▶ _Goal of the exercise_: Using the listing below, set down exactly the lines starting at the line that contains "Instruction: Select yolov4_resnet18_epoch_010.tlt" and ending at the line that contains "The height and", both included, and no others.

▶ _Information provided_:

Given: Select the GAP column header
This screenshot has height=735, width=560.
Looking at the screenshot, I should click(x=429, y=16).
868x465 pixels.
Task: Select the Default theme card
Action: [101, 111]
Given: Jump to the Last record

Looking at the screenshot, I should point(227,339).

...

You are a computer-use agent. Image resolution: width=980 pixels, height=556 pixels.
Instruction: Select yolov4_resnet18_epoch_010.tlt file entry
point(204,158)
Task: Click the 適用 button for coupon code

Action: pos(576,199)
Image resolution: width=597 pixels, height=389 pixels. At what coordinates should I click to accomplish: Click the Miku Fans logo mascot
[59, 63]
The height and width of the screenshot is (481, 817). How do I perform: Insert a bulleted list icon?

▶ _Written answer_:
Instruction: Select yolov4_resnet18_epoch_010.tlt file entry
point(204,158)
Task: Click the 適用 button for coupon code

Action: pos(576,199)
Image resolution: width=597 pixels, height=389 pixels. At what coordinates should I click to accomplish: Click the Miku Fans logo mascot
[59, 63]
The height and width of the screenshot is (481, 817). How do I perform: Insert a bulleted list icon?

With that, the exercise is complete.